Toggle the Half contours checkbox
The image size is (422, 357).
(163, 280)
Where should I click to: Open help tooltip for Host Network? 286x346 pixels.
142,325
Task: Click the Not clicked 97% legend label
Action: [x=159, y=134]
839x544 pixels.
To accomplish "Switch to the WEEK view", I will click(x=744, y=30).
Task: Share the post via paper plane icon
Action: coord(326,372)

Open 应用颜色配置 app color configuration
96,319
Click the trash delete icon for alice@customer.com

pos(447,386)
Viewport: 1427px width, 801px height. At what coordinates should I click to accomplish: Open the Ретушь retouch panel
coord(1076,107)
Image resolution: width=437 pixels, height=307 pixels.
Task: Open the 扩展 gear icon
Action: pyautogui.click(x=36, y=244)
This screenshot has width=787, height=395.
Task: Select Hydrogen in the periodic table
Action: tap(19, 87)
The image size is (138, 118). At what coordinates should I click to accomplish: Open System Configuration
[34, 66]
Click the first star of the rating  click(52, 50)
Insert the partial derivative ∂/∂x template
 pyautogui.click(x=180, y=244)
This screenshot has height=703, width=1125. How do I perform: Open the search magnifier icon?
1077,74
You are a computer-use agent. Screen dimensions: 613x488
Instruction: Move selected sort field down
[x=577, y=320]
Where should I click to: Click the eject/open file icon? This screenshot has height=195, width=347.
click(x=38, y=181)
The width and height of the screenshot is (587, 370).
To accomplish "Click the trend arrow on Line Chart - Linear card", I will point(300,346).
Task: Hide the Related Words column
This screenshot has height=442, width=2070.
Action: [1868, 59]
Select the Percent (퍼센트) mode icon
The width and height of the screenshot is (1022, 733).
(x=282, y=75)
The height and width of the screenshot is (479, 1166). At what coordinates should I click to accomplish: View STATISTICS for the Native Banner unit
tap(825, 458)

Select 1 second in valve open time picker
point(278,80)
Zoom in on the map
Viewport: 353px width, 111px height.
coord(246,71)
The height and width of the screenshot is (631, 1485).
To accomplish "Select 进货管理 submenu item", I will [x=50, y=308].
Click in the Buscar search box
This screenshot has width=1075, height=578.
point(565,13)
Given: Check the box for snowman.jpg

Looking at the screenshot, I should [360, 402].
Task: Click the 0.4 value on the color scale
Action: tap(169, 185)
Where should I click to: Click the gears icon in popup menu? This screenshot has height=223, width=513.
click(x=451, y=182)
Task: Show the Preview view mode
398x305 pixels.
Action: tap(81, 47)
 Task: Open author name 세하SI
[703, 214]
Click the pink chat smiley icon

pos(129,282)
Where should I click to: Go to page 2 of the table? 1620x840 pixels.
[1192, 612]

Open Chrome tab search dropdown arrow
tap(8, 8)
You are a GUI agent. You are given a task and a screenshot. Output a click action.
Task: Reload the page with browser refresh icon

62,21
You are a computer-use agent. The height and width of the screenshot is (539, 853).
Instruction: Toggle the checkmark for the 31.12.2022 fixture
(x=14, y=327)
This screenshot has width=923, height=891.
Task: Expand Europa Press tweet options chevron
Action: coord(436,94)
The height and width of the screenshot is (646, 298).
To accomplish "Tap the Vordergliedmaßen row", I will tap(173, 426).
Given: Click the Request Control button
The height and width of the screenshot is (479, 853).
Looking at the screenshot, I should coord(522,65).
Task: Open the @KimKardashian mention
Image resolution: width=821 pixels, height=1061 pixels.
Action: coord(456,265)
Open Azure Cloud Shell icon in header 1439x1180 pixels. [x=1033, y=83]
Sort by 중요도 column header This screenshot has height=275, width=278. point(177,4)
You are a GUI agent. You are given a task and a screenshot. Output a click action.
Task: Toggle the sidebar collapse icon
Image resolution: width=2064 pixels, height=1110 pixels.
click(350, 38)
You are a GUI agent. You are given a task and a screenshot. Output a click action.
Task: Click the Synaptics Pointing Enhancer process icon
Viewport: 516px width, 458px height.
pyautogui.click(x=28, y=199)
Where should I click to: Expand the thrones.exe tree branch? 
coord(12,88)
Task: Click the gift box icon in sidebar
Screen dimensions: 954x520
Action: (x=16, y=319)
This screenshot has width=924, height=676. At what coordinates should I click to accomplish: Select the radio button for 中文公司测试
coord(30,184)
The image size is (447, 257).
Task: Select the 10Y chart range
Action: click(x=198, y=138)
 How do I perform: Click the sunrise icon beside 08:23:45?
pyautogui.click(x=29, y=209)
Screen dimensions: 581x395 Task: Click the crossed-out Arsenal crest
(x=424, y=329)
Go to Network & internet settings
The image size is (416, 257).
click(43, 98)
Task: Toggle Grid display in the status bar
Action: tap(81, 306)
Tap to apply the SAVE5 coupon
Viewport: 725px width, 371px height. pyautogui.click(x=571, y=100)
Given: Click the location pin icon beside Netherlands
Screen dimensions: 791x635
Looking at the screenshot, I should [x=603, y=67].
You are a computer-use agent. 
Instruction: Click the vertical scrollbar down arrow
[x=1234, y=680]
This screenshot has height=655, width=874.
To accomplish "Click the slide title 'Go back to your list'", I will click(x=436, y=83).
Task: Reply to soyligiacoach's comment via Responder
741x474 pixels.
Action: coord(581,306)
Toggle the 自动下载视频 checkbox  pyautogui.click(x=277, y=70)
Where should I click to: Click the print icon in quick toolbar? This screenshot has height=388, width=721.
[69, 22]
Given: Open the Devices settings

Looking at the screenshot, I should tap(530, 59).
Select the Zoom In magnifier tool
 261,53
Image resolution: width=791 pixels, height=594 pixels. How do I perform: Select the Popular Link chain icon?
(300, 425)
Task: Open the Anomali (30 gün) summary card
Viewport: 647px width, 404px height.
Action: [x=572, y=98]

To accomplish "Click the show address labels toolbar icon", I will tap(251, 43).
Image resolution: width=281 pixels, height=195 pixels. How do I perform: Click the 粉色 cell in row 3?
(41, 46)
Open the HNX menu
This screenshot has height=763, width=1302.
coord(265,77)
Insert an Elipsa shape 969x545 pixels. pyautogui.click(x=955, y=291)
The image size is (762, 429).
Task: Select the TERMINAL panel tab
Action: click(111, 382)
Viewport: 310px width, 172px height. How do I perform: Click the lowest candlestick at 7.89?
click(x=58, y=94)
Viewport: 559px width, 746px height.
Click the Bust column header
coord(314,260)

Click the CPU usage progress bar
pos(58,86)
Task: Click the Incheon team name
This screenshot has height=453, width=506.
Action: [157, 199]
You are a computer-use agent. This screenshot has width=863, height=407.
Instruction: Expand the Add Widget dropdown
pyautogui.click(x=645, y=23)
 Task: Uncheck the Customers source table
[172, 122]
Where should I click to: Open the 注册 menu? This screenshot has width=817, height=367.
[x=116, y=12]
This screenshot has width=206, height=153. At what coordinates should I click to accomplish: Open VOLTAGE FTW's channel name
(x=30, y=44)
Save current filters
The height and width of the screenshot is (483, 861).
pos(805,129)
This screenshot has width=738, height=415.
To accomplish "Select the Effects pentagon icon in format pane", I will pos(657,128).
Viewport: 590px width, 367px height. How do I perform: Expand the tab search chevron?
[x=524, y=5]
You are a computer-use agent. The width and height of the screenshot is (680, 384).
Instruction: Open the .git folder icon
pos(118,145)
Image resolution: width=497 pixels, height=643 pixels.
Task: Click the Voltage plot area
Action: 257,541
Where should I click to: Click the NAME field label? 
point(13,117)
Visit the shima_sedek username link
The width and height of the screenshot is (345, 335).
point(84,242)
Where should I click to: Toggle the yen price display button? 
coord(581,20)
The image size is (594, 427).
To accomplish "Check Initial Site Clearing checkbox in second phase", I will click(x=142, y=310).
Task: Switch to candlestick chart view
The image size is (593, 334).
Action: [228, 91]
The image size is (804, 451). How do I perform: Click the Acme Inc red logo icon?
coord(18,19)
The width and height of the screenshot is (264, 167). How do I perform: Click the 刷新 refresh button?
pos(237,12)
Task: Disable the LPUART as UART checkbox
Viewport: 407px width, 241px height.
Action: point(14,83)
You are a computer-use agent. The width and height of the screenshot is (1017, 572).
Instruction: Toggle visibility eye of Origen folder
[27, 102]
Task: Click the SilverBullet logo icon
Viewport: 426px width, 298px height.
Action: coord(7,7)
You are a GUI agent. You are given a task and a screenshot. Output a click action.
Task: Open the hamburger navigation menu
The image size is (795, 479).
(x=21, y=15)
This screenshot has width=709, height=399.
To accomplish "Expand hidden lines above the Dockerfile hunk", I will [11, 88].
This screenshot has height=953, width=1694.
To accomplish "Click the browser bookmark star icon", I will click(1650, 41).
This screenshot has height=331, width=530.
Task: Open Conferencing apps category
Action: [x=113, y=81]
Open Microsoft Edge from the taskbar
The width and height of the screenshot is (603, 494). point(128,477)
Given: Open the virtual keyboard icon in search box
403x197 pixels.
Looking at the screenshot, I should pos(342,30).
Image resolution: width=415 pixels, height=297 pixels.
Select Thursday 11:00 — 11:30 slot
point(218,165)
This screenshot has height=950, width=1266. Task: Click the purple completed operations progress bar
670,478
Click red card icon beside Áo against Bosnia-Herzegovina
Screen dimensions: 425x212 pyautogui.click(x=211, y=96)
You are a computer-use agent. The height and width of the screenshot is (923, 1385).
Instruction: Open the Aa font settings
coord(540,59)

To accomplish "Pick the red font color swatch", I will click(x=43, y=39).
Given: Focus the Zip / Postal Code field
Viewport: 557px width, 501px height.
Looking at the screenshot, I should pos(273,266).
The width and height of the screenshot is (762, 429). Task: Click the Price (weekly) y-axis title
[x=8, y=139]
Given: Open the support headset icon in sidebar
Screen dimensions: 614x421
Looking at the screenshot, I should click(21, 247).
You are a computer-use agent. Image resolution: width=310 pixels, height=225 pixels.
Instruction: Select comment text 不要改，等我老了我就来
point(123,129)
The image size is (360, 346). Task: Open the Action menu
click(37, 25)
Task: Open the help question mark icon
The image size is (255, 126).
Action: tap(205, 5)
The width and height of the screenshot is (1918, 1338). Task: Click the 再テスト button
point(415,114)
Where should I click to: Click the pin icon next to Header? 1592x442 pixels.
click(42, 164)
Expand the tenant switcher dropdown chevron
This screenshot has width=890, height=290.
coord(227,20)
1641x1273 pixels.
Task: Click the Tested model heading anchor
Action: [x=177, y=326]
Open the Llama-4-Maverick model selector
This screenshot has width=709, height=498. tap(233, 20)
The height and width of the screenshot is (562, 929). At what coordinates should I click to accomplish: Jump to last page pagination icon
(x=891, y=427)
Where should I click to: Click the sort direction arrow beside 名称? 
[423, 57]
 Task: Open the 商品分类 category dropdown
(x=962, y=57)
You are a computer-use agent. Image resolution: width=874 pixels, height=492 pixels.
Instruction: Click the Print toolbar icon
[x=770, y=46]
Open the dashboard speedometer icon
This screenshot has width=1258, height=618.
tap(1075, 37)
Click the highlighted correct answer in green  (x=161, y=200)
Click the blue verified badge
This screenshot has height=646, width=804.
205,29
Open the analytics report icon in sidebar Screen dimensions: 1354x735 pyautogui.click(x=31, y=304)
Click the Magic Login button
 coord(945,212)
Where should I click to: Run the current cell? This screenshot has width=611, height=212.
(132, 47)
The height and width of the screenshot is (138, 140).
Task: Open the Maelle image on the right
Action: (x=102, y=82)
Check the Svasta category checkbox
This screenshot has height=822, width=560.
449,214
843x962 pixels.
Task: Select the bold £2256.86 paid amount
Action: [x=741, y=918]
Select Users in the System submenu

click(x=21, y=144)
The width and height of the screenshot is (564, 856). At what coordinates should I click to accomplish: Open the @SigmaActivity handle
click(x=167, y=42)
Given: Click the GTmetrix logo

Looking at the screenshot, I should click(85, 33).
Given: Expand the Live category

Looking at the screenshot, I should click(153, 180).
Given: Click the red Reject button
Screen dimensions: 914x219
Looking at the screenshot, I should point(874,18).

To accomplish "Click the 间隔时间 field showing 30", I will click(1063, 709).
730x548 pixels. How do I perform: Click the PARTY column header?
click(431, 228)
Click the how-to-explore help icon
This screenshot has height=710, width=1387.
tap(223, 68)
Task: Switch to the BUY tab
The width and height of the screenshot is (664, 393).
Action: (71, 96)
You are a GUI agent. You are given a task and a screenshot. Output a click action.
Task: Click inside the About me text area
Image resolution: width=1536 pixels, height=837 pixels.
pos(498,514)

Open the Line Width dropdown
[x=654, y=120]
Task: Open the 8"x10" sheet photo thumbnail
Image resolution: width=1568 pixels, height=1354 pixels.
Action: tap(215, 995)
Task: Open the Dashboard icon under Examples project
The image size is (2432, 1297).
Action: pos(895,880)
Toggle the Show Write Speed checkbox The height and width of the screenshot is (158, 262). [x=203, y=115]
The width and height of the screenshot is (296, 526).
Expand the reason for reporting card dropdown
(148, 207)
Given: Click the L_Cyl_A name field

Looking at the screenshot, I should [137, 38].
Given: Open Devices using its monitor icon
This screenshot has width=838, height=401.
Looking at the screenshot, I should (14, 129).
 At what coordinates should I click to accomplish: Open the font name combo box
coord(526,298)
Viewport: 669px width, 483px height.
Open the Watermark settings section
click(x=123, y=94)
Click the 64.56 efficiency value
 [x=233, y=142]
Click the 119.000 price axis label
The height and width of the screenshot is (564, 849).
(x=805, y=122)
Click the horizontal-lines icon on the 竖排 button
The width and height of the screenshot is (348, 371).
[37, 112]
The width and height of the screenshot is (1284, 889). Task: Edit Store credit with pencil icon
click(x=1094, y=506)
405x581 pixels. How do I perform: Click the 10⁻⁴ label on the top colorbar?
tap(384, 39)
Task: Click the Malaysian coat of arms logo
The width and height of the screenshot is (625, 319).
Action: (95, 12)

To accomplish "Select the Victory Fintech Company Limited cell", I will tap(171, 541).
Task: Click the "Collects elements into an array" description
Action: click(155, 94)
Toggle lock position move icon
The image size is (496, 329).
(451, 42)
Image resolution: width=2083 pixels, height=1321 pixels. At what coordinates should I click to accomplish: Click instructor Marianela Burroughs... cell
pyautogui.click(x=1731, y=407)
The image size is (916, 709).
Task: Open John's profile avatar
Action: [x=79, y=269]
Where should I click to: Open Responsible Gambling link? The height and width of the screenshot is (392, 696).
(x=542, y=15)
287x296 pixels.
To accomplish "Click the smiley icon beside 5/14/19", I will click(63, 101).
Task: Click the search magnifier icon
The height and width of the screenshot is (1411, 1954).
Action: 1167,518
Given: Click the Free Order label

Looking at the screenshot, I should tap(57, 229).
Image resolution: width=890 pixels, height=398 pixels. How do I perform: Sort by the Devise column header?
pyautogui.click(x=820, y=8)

**Task instructions**
Copy out the records word for word, starting with the line that contains "The image size is (804, 451)." and going on through the line that contains "(x=21, y=15)".

**Task solution**
The image size is (804, 451). How do I perform: Click the Acme Inc red logo icon?
coord(18,19)
The width and height of the screenshot is (264, 167). How do I perform: Click the 刷新 refresh button?
pos(237,12)
Task: Disable the LPUART as UART checkbox
Viewport: 407px width, 241px height.
Action: point(14,83)
You are a computer-use agent. The width and height of the screenshot is (1017, 572).
Instruction: Toggle visibility eye of Origen folder
[27, 102]
Task: Click the SilverBullet logo icon
Viewport: 426px width, 298px height.
Action: coord(7,7)
You are a GUI agent. You are given a task and a screenshot. Output a click action.
Task: Open the hamburger navigation menu
The image size is (795, 479).
(x=21, y=15)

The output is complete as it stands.